The Sheltering Sky, by Paul Bowles

Started 7/30, Finished 8/12

Boy, would it ever be easy to read this and toss it out of your mind. These people wander in the desert, do nothing, learn nothing, and then it ends. That's what terrifies you in the first 20 pages. You think you've stumbled across a lesser account of idiots from Stein's génération perdue, drinking their way across sand instead of Old Europe. Then you start to feel a bit uneasy, like maybe there's something deeper going on (just like in all those other Lost Generation stories...). By the end you're practically terrified, of the desert, but more importantly, of what we as Americans have become. And this was 60 years ago.

I want to cover three separate aspects of this book, and I'll say right now that I'm not thinking much about authorial intent. I have very little idea what Bowles' attitude was toward the topics I'm going to discuss. From the speculation I've come across, I wouldn't like it if I knew it. So, I'm going to evaluate this purely based on what I'm able to gleam from the manuscript.

The Sheltering Sky opens a lot like Hemingway's The Sun Also Rises, where a small group of American expats are throwing their money around a foreign culture in an attempt to numb the pain of their existence. Port and Kit Moresby, a couple whose marriage has been as barren as the Sahara for years, embark on an expedition throughout northern Africa. With fellow expat Tunner in tow, they start in Algeria and move ever inward across the desert, ending up in a central Sudanese village. As their journey takes them into less and less "civilized" areas, into the chaos of a life out of control, their adventure follows the pattern of their lifeless marriage. Hijinks are self-abusive, ugly, and very very American.

- Dataset excerpts -
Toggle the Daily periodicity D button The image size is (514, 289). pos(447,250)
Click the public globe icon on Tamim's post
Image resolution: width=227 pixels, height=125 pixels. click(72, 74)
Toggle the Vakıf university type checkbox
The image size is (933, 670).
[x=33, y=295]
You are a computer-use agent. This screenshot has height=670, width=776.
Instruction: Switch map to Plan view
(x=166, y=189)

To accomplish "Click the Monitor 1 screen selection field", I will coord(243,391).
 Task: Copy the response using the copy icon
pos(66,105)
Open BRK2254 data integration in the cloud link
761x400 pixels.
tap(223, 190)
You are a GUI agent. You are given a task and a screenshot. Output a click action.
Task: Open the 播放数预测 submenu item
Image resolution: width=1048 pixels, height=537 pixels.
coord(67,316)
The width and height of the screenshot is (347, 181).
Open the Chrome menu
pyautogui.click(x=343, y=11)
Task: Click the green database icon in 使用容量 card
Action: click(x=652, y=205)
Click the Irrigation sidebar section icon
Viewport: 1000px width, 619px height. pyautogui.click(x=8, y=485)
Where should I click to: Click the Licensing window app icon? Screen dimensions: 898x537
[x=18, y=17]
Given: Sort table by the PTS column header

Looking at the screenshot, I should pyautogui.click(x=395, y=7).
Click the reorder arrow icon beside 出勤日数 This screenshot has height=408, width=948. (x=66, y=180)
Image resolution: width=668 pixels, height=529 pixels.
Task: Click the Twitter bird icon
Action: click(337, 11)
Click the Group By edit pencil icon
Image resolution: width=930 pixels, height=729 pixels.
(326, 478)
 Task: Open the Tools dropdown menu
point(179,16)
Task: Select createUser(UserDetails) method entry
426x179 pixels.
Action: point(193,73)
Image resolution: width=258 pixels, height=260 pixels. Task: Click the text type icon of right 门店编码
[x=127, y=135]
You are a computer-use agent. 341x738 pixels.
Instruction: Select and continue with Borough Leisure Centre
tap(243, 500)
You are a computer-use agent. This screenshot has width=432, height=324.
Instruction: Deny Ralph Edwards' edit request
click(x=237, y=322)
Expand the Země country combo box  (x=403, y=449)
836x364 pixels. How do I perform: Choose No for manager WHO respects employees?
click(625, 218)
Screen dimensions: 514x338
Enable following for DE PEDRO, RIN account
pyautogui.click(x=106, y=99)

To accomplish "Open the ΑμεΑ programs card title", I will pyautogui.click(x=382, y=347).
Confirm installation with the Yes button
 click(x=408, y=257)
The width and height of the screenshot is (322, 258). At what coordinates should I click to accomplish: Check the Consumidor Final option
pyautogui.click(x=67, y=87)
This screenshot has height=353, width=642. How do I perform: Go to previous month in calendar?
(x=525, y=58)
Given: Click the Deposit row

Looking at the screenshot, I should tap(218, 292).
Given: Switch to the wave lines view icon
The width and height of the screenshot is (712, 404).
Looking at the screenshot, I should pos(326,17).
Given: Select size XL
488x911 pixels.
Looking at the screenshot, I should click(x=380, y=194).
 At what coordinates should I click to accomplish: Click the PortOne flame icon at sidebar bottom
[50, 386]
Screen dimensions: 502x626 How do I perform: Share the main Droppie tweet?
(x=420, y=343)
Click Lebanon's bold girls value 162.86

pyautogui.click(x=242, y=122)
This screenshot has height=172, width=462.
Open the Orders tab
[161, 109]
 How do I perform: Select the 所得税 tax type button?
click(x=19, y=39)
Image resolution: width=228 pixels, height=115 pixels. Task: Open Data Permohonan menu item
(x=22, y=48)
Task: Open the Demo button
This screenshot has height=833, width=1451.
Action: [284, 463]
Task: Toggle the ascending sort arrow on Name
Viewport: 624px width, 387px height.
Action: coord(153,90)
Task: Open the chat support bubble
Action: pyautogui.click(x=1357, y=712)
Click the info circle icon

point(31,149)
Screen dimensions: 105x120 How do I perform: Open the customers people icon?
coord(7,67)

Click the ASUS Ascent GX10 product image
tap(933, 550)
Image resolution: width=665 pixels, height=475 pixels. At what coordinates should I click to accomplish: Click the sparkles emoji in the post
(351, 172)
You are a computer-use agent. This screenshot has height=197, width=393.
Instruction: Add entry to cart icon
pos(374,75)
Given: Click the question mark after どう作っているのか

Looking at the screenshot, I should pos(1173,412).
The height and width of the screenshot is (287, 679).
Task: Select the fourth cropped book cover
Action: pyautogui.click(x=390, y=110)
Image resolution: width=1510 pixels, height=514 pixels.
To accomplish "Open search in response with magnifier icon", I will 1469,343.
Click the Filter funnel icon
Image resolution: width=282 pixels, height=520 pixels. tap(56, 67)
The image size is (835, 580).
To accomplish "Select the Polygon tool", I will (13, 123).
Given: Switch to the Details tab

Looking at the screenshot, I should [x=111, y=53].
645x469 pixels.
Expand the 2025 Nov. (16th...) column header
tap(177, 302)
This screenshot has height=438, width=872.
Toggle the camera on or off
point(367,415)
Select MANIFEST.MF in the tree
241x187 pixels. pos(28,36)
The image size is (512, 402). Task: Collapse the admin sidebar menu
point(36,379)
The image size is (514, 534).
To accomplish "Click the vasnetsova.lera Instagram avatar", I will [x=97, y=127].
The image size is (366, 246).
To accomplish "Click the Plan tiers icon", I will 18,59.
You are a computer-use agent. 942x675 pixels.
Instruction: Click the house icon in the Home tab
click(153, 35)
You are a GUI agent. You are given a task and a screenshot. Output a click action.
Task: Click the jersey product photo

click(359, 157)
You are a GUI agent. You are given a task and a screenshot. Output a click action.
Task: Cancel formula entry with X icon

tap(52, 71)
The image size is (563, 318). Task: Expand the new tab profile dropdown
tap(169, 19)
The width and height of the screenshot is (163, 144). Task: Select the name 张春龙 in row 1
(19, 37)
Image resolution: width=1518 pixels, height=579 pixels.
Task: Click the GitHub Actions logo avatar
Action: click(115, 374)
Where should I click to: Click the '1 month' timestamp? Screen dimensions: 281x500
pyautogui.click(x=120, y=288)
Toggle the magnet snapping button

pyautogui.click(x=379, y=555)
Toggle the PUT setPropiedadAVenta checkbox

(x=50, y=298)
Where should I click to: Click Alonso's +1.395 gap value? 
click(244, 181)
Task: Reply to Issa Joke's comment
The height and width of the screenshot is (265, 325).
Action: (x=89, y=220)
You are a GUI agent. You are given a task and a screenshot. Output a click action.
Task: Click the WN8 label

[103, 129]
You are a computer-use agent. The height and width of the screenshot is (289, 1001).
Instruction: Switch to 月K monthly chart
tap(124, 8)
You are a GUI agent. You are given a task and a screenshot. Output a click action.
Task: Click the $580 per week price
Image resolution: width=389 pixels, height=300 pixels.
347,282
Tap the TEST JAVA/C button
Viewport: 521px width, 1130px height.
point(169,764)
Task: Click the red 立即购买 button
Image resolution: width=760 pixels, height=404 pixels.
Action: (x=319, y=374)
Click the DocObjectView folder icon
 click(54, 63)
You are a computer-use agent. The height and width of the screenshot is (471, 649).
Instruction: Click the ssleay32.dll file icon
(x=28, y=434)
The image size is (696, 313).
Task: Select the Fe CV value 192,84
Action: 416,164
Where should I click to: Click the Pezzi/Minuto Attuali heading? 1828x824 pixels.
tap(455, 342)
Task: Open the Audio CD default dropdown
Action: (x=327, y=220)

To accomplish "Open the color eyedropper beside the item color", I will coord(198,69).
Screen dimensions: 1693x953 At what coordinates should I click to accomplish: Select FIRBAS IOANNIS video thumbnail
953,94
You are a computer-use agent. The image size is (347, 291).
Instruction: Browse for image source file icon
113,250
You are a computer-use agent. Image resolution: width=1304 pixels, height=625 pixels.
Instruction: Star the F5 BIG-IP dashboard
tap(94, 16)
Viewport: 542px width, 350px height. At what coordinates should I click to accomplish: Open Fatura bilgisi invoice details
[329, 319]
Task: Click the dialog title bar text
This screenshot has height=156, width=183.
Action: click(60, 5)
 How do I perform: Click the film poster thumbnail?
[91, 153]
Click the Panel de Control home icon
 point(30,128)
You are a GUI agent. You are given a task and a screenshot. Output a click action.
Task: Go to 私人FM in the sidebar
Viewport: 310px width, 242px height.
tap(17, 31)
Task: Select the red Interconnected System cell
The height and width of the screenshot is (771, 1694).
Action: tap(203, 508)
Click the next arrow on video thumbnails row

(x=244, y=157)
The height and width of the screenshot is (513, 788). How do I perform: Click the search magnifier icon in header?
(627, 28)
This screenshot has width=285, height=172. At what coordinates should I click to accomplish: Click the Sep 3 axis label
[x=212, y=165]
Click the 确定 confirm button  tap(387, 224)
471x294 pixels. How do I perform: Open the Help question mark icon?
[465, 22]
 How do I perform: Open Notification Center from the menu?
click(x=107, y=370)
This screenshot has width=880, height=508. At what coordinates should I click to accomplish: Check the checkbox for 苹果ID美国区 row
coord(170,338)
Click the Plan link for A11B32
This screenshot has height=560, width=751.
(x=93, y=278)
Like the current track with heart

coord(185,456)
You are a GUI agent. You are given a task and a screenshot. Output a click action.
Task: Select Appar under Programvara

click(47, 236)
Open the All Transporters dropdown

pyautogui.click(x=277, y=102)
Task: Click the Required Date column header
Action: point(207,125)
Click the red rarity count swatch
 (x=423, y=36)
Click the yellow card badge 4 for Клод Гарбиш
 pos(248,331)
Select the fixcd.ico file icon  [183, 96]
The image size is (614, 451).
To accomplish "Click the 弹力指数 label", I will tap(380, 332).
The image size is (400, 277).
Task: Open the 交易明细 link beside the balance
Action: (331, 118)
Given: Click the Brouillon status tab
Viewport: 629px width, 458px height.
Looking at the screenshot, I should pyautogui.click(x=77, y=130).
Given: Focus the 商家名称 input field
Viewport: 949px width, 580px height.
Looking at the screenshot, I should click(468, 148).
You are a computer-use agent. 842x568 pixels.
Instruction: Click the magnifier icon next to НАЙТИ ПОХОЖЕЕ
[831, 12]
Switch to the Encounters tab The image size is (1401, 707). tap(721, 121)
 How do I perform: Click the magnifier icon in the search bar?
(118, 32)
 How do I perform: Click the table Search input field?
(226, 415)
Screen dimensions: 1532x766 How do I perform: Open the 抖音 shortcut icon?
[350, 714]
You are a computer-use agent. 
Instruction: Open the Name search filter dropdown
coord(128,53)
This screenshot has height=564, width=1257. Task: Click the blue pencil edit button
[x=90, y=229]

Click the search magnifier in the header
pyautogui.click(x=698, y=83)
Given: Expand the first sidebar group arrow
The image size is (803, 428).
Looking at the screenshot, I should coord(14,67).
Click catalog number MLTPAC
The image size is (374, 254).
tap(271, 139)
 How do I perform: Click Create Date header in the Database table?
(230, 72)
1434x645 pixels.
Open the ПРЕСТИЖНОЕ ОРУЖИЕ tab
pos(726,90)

- What you need to do -
- 1) How would you render this sentence from the review of The Sheltering Sky in Spanish: "Port and Kit Moresby, a couple whose marriage has been as barren as the Sahara for years, embark on an expedition throughout northern Africa."
- 2) Which writers does the review of The Sheltering Sky mention by name?
- 3) Continue the review of The Sheltering Sky with one more paragraph that follows on from its last sentence.

- Answers for the tasks -
- 1) Port y Kit Moresby, una pareja cuyo matrimonio lleva años tan árido como el Sahara, emprenden una expedición por el norte de África.

- 2) Paul Bowles, Stein, Hemingway

- 3)
Through recent world events, as well as my own curiousity about the history of Western colonialization in the past 4 centuries, I've begun to notice a trend. No doubt it's one that's been around as long as races have attempted to integrate, but it's a relatively new concept to me. So bear with me if what I'm describing is repeated in some 9th grade socialogy textbook. The trend is this: Misunderstanding a culture is the first step toward destroying it. Simple enough. White people enter a world with brown people who speak a foreign language. They don't have running water. Instantly the white people get the idea that the brown people need their lives "improved". Within a few years, half the population of brown people is either enslaved or in prison. The majority of the other half is serving the oppressors, losing their language to the foreign tongue, losing their houses to the foreign rich people, and losing their culture to trousers, chamber music, and pétanque. Yeah, I'm looking at you, France. Don't sit there all innocent-looking. You were arguably the worst. Don't worry: now we've taken the honors. You're welcome.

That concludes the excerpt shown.